Watching this video brought back memories of a past life for me. Back when I was over 300 pounds, I could remember the pain and heart wrenching anxiety over the thought of having to leave my house. I would spend hours looking at myself in front of a mirror, and creating every excuse in my head not to go outside. I shifted my sleeping schedule to that of a night owl, so I could do all my errands when nobody else was awake. I looked forward to shitty rainy and snowy days because nobody would be outside, and I could walk around outside anxiety free. This is one of the worst effects about obesity, and probably one of the hardest hurdles to get over.

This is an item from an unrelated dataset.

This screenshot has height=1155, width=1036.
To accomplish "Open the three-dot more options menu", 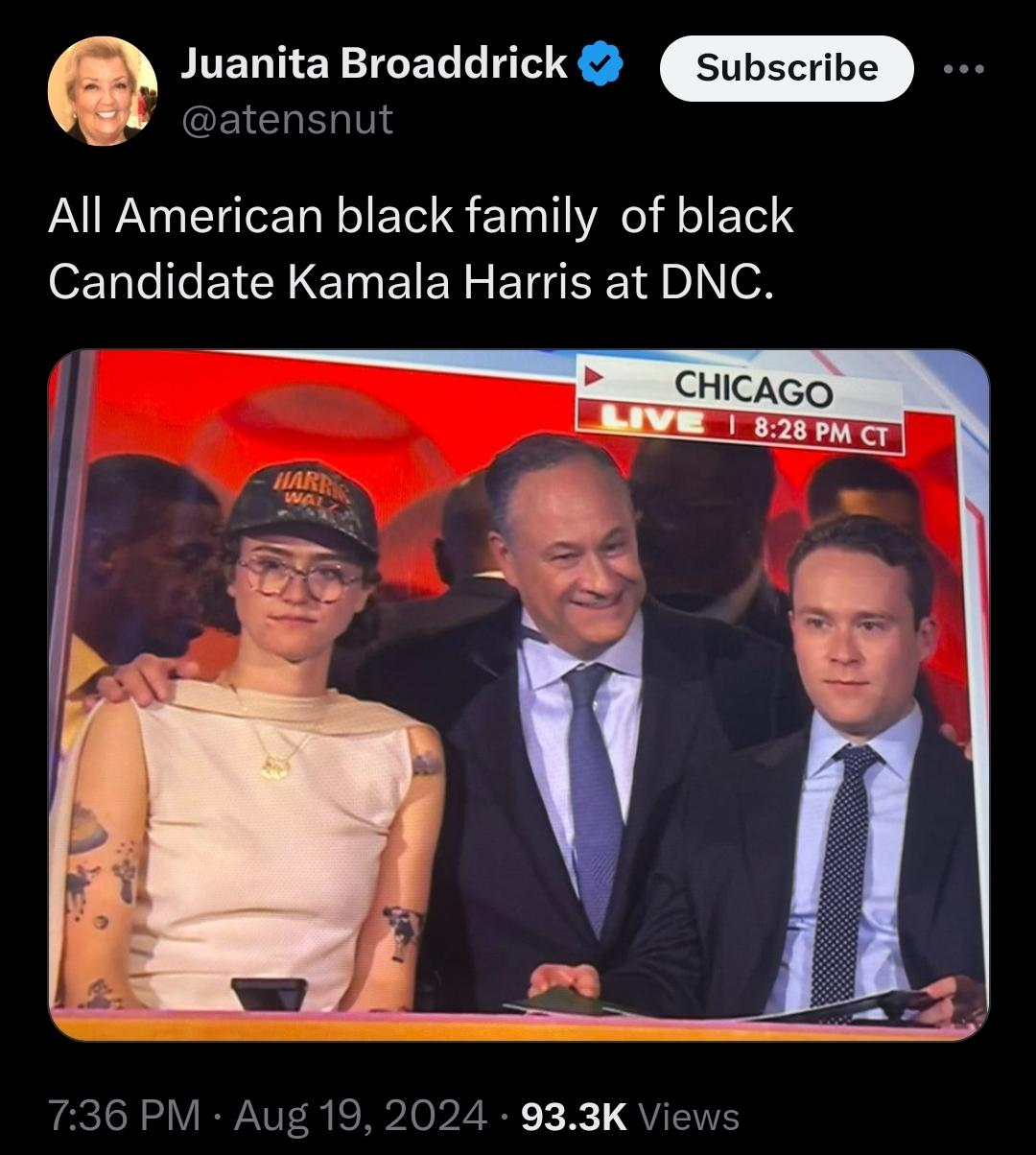I will 964,69.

Often times, people put on weight excessively and rapidly (This is mostly regardless of calorie intake) because they feel like they need protection from the outside world, especially from people. For me, I put on my weight once my parents moved me into a Catholic school. I remember the transition very distinctly. I remember that my public school was full of light and seemed very brightly lit, with vibrant colors. I could remember feeling the light on my face, but my Catholic school was dark, grey and I felt cut off from any source of energy. It is like going from full color to black and white in my memory bank.

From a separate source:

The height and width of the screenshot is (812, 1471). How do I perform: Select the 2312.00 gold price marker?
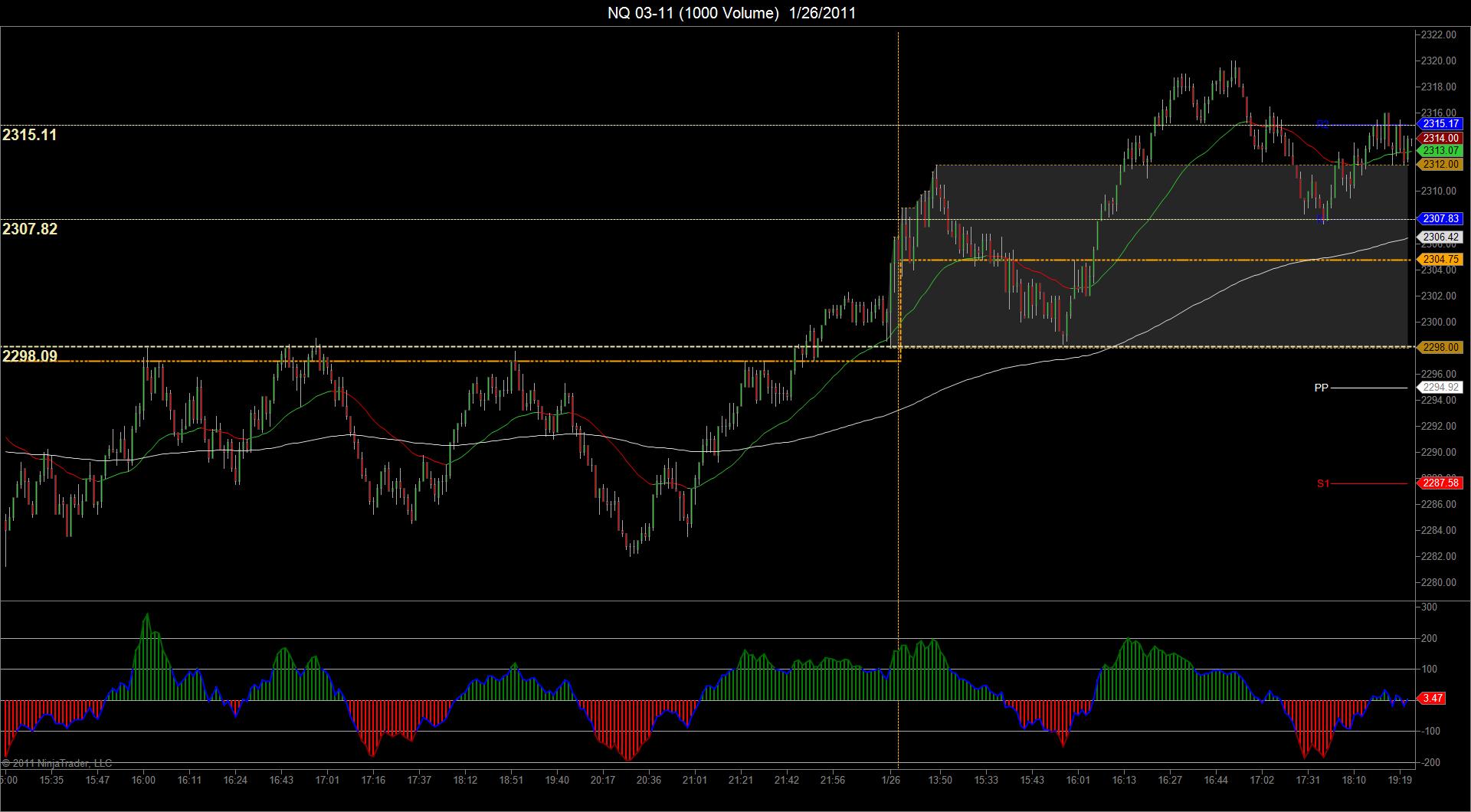[1440, 164]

Something I learned to do, as I was losing the weight, was to go back in time to a happier time or a time where my memories seemed a much brighter. I would then make a conscience decision to live that day/hour/min with that same feeling of security and energy that I felt when my life was filled with light. I would remember these feelings of the warmth on my face and it would help calm my anxiety down. After several months of practicing this technique, it became second nature, and was one of the many tools I used to help me get over my social anxiety.
I hope Bonnie will find some peace and security in her life. Because, it is clear that she has family around her who love her.